Quality vs. Price

Written by Tom Robinson

It is all about price? Only if you let it be!

I recently made a sales call on a former customer. The company several years ago found a cheaper alternative to our product; cheaper not better. Before I even began my pitch she said, “It is all about price today. No one cares about quality. They only want the cheapest price.”

Today small locally owned companies, many who have done business for many years, are being attacked on two fronts. Big box stores advertise “low priced leaders.” and “more saving, more doing.” They use their buying power to negotiate lower prices but the vendor changes the product to meet the price sacrificing quality.

Locally owned companies are also facing competition from new companies springing up many owned by employee laid off in the current economic recession. These companies have no business expertise, no commitment to the future, do not have the right equipment, no insurance, no resources to honor warranties and often do not even have the basic skills to product the product. All they understand is low price.

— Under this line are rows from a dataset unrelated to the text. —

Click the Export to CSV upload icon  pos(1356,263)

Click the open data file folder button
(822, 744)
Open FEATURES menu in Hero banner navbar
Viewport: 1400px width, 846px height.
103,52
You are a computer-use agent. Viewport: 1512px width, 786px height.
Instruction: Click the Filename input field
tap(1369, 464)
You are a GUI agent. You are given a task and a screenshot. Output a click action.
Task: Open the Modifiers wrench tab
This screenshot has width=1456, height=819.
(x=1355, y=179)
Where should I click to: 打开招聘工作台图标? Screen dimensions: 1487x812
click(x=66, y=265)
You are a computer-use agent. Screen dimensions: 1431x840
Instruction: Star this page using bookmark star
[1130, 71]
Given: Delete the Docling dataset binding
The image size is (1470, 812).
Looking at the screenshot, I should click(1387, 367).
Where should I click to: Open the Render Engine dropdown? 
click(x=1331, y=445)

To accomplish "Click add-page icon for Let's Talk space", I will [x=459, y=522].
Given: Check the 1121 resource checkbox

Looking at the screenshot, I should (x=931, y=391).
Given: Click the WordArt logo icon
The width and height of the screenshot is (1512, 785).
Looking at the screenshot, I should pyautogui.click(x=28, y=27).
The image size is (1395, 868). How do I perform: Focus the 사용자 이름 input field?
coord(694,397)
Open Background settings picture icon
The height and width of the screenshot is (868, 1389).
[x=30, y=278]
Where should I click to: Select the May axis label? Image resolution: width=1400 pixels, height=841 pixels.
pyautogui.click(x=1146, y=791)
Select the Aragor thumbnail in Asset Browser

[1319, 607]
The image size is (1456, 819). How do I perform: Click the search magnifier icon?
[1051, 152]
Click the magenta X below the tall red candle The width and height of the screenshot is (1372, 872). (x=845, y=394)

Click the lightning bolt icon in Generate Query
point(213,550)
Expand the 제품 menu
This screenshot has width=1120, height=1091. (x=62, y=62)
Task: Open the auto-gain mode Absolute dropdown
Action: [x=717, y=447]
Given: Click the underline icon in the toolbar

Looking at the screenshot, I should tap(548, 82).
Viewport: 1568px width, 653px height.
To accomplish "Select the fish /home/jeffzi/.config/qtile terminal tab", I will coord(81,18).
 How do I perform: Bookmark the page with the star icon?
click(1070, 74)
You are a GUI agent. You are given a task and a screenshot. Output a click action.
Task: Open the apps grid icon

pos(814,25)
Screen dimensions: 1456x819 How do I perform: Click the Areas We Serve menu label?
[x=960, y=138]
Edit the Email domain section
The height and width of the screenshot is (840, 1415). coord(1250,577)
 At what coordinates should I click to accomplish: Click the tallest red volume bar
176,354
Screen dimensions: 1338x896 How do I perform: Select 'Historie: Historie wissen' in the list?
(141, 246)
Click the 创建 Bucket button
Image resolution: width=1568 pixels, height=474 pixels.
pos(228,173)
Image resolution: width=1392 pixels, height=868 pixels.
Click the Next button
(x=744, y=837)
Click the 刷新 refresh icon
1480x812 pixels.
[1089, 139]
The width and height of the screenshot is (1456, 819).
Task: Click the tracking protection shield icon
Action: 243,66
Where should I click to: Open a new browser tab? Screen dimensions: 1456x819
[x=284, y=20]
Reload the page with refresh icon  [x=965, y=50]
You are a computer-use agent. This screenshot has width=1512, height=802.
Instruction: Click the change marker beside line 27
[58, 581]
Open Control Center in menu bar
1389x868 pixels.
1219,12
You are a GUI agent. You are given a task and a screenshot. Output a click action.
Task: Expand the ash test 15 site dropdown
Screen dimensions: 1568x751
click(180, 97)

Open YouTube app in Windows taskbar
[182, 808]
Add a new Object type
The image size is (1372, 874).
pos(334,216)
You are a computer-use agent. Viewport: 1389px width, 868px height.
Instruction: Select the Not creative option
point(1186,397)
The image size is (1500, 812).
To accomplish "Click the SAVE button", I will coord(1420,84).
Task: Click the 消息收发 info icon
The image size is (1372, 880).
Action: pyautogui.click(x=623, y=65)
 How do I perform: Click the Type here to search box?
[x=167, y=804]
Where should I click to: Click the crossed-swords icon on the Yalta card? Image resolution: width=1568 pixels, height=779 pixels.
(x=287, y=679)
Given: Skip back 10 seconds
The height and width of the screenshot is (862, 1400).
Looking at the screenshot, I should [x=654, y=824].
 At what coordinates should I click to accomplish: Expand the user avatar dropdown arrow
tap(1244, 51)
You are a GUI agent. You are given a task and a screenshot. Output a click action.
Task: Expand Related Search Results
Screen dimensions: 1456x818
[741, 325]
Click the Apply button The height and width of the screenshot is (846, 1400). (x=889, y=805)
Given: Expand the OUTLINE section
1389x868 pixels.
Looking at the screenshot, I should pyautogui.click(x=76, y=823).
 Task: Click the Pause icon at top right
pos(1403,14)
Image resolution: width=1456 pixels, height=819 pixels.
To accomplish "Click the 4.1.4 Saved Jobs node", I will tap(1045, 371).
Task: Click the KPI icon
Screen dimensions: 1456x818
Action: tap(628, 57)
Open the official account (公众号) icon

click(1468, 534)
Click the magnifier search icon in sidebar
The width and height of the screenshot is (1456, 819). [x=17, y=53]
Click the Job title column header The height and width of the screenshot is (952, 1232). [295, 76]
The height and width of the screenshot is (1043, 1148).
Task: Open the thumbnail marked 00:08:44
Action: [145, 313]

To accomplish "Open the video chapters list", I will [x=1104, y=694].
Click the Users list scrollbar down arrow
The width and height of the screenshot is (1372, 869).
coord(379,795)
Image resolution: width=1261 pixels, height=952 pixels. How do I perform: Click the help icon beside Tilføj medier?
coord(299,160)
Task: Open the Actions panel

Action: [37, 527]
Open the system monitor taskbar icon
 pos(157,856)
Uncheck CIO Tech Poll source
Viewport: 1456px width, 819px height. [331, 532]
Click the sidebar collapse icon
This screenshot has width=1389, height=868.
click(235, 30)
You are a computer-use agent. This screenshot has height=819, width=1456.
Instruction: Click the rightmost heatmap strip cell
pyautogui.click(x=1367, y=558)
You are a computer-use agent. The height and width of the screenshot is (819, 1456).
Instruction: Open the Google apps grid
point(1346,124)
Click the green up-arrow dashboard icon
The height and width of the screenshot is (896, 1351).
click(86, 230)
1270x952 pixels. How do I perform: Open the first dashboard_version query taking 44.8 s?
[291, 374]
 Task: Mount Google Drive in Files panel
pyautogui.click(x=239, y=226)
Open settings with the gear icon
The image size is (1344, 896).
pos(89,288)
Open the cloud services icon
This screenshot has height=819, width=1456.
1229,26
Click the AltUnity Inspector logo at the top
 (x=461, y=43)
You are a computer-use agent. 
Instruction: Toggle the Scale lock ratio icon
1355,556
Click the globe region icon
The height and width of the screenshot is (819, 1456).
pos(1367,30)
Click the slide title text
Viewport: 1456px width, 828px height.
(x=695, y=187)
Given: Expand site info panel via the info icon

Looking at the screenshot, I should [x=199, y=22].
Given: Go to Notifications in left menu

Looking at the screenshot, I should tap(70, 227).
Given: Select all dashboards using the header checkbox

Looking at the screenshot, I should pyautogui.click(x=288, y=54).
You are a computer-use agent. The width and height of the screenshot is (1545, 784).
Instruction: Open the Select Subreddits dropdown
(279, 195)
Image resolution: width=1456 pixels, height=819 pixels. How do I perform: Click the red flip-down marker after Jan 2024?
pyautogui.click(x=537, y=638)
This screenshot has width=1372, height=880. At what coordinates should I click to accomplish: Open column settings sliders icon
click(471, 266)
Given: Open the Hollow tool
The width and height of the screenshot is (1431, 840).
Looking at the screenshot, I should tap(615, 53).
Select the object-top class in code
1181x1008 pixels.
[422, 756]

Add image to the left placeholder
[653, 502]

For example; I had a customer who sold a brand name faucet. She discovered through a customer that a Big Box store down the street was selling the same brand name faucet. She went and looked. the faucet had the same picture and even the same box but the part number was different. My customer bought one of the faucets. She compared the Big Box faucet to the one she sold. The Big Box faucet was four pounds less than the one she was selling.

This retailer could have given up on selling the product because it was a tack on – do you want fries with that – and not her primary product. Instead she bought two postal scales. She set up the two scales in her showroom and placed her product on one and the Big Box product on the other. This display demonstrated that the add on product was worth more than a look alike even under the same brand. She also showed her customers that she sold quality not price. She was able to use this display to demonstrate that others were selling low priced versions of her primary product.

Look at your own product. Make a list of what you do better than the low priced knock off. Be ready to educate the customer. As you educate the customer you will likely discover that they are indeed willing to pay for quality if they understand it. When you sell quality you will also learn what they are willing to spend money and you will be able to modify your product if necessary or you pitch if your product already includes the benefit.

Being the low price leader is easy. You just lower the price. If you lower the price you will need to lower the quality and cut corners or go broke. When you lower the quality you put your reputation and your company at risk. You cannot afford to be the lowest price so sell quality. If a customer is truly only interested in price than maybe they should not be your customer.